RUN ["npm", "install"]
RUN ["npm", "run", "build"]
CMD ["node", "/root/node_modules/.bin/http-server" , "./dist/"]

Shell vs. Exec Form

The practical difference is that with the shell form, Docker will implicitly invoke a shell and run the CMD command inside that shell (this is what we saw earlier).

With the exec form, the command we specified is run directly, without first invoking the shell.

Again, stop and remove the existing demo-frontend Docker container:

docker stop demo-frontend && docker rm demo-frontend

Let's rebuild the Dockerfile into the exec form:

docker build -t demo-frontend:exec .

Next, run the image:

docker run --name demo-frontend demo-frontend:exec

Finally, run docker exec to query the container's processes:

docker exec demo-frontend ps -eo pid,ppid,user,args --sort pid
  PID  PPID USER     COMMAND
    1     0 root     node /root/node_modules/.bin/http-server ./dist/
   12     0 root     ps -eo pid,ppid,user,args --sort pid

Now, the only process running in the container is the node process.

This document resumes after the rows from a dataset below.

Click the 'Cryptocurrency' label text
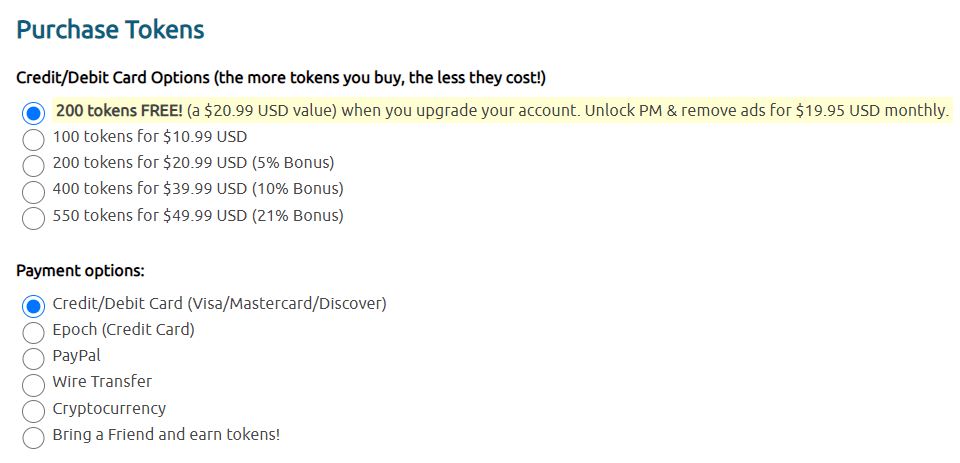960x463 pixels. (109, 408)
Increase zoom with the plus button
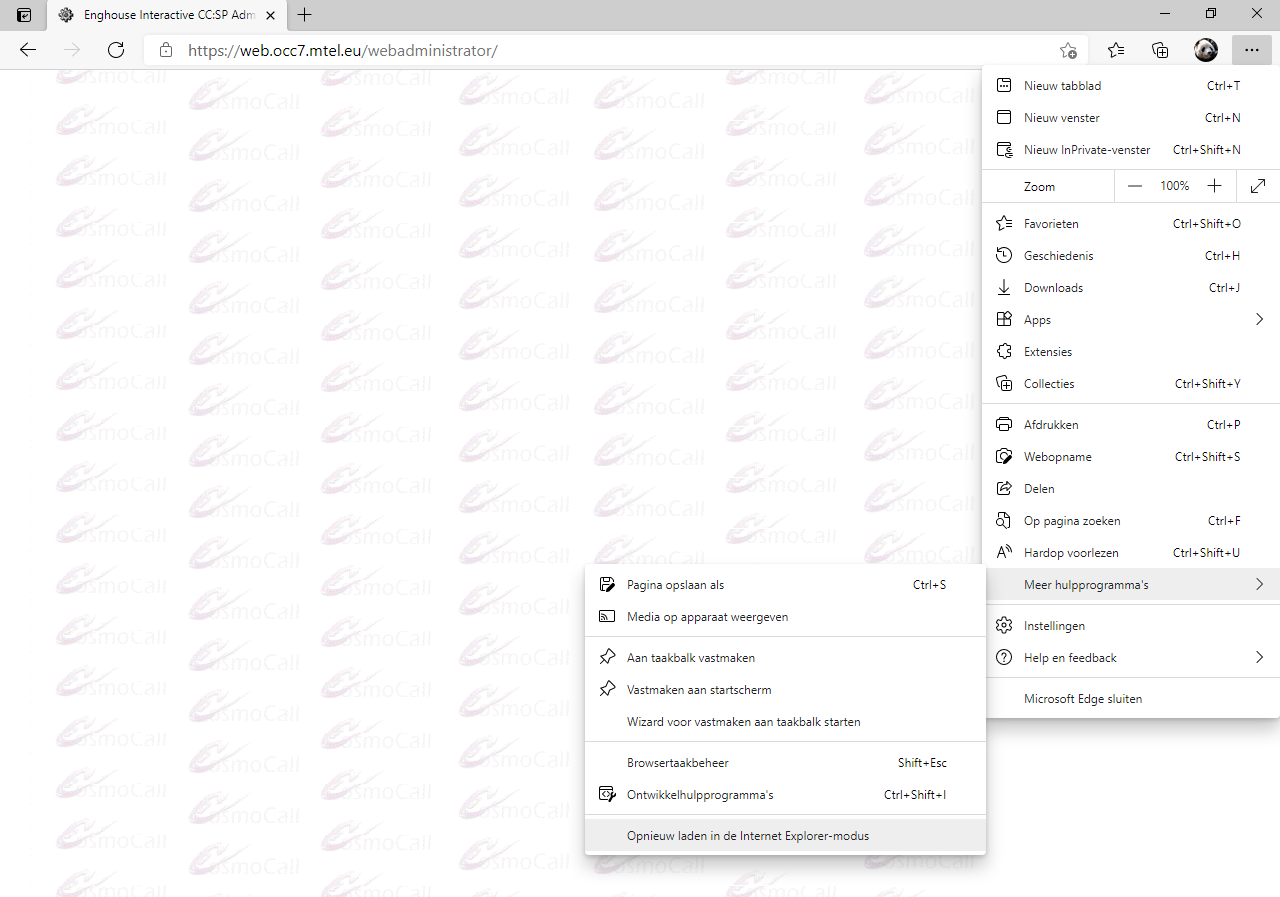Viewport: 1280px width, 897px height. [1214, 186]

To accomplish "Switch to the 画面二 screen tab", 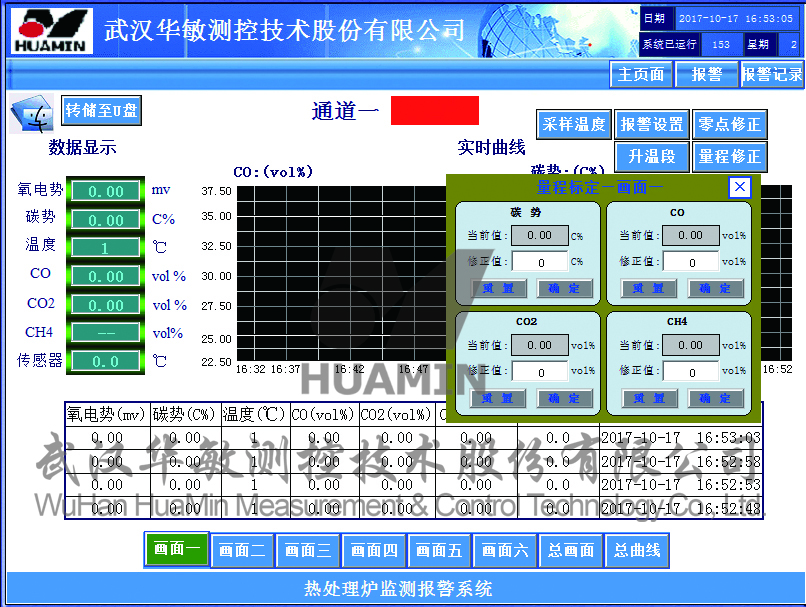I will coord(242,550).
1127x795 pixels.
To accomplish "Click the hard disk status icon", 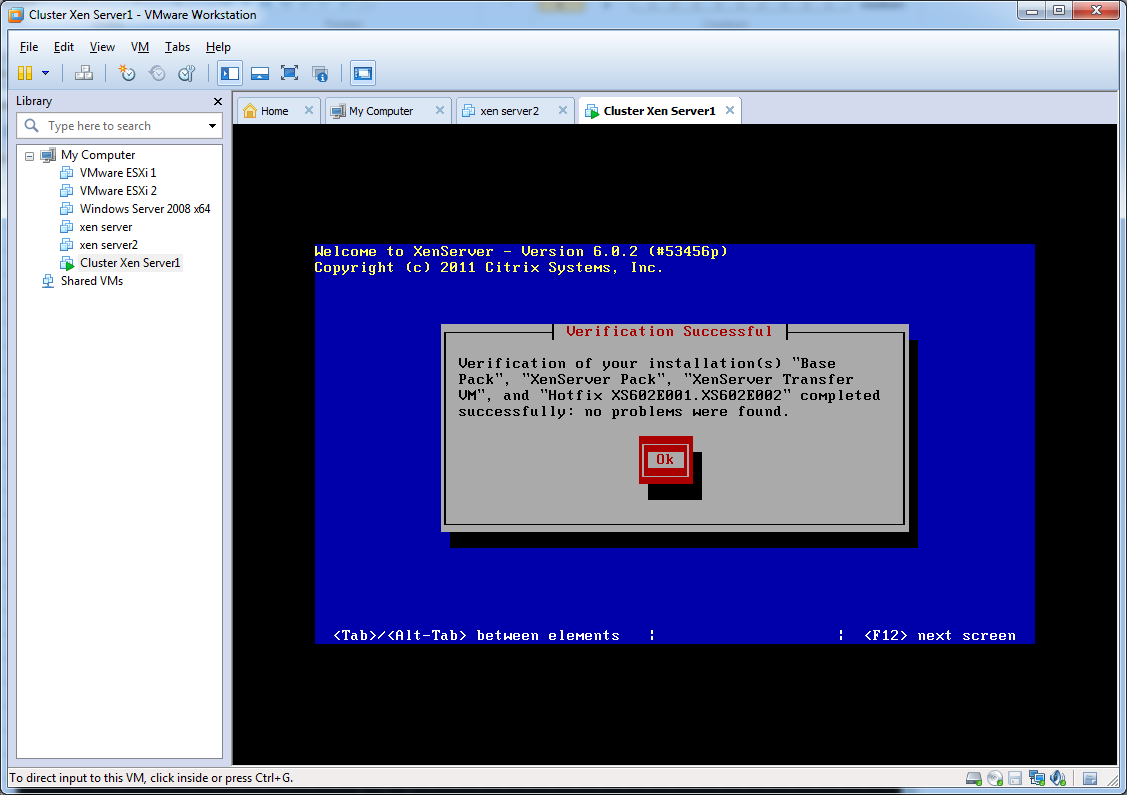I will click(973, 778).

Congratulations! We have successfully reduced the number of running processes to just one.

Signal Handling

However, saving a single process is not the reason why we prefer the exec form over the shell form. The real reason is because of signal handling.

On Linux, different processes can communicate with each other through inter-process communication (IPC). One method of IPC is signalling.

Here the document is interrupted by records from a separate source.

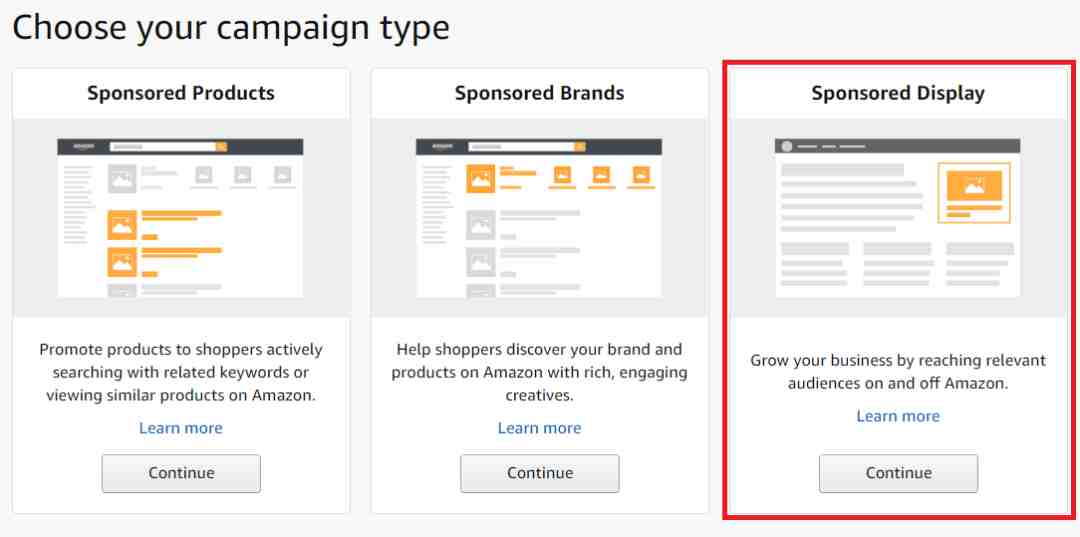1080x537 pixels.
Task: Click the Sponsored Display preview illustration
Action: coord(898,218)
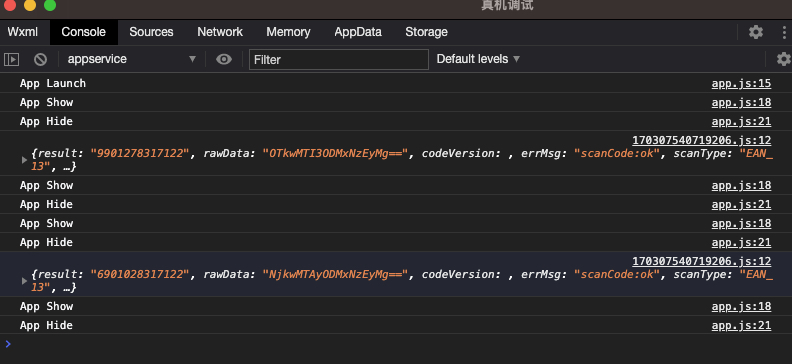
Task: Open console settings gear beside Default levels
Action: 783,59
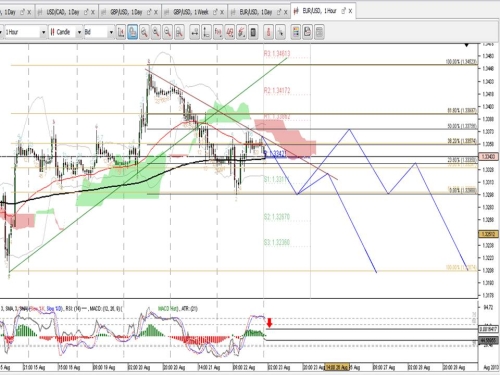Close the EUR/USD, 1 Day tab
The image size is (500, 375).
pyautogui.click(x=286, y=12)
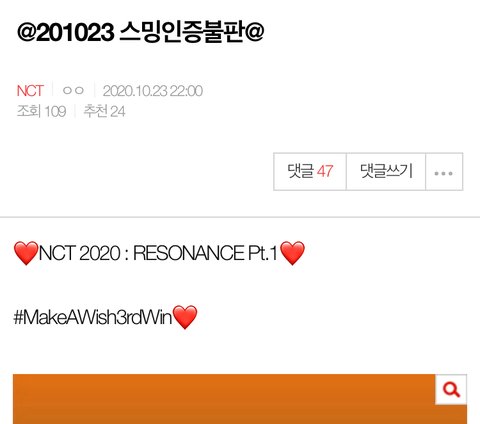480x424 pixels.
Task: Click the author name ㅇㅇ
Action: point(73,90)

If you use the command line, you've probably used signals without realizing it. For example, when you press CTRL+C in the terminal, you're actually instructing the kernel to send a SIGINT signal to the process, requesting it to stop.

Remember when we tried to stop our container with CTRL+C and it didn't work? Let's try that again with the image running as demo-frontend:exec. This time, the http-server stops successfully:

docker run --name demo-frontend demo-frontend:exec
Starting up http-server, serving ./dist/
Available on:
  http://127.0.0.1:8080
  http://172.17.0.2:8080
Hit CTRL-C to stop the server
^Chttp-server stopped.

Why did it work now, but not before? This is because when we send the SIGINT signal from our terminal, we are actually sending it to the first process run inside the container. This process is known as the init process, and has the PID of 1.

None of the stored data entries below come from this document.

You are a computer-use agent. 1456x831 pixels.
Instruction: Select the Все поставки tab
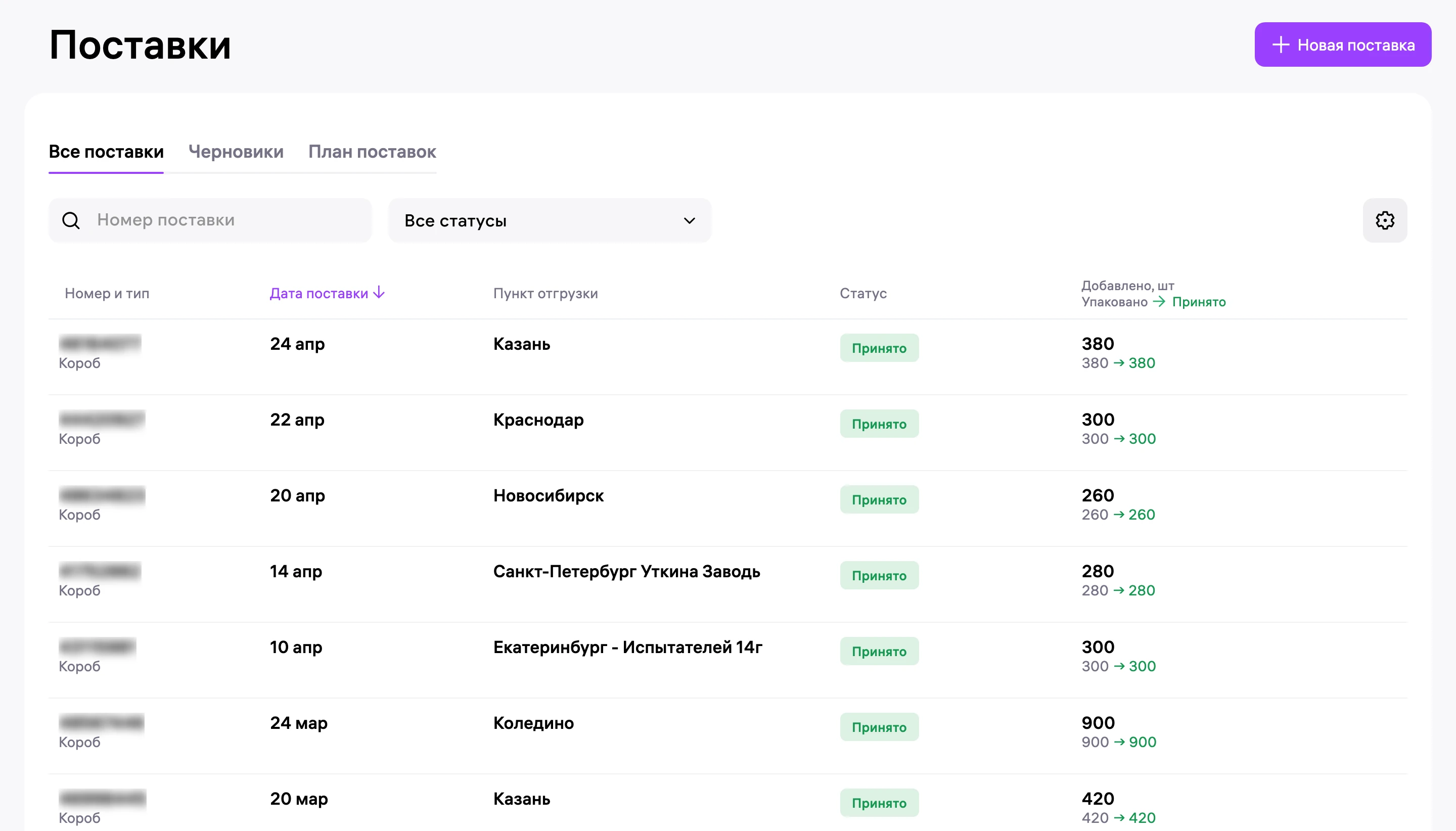click(106, 152)
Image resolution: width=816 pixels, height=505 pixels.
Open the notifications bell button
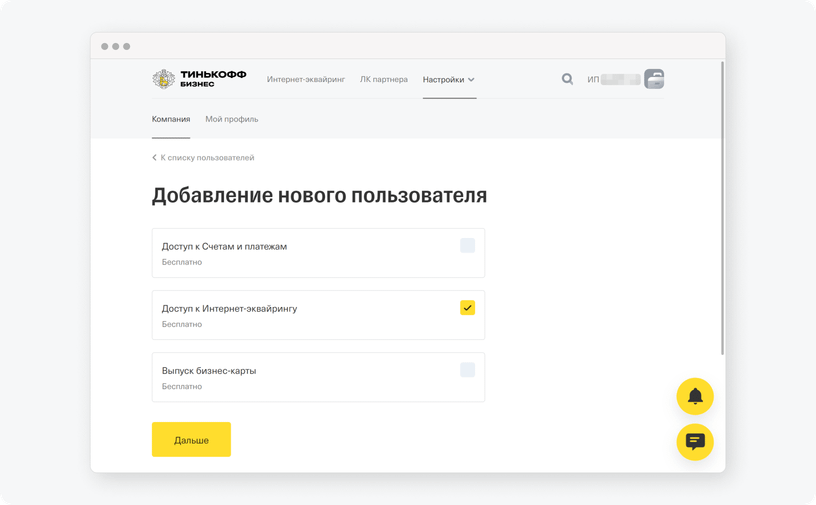coord(695,397)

Therefore, the init process must have the ability to listen for the SIGINT signal. When it receives the signal, it must try to shut down gracefully. For example, a web server must stop accepting any new requests, wait for any remaining requests to finish, and only then exit. Makes sense now.

With the shell form, the init process is /bin/sh. When /bin/sh receives the SIGINT signal, it'll simply ignore it. Therefore, our container and the http-server process won't be stopped.

When we run docker stop demo-frontend, the Docker daemon similarly sends a SIGTERM signal to the container's init process, yet again, /bin/sh ignores it. After around 10 seconds, the Docker daemon realizes the container is not responding to the SIGTERM signal, and issues a SIGKILL sugnal instead, which forcefully kills the process.

time docker stop demo-frontend

real  0m10.443s
user  0m0.072s
sys      0m0.022s

The SIGKILL signal cannot be handled; this means processes within the container do not get a chance to shut down gracefully. For a web server, it might mean that existing requests won't have a chance to run to completion, and your client might have to retry that request again.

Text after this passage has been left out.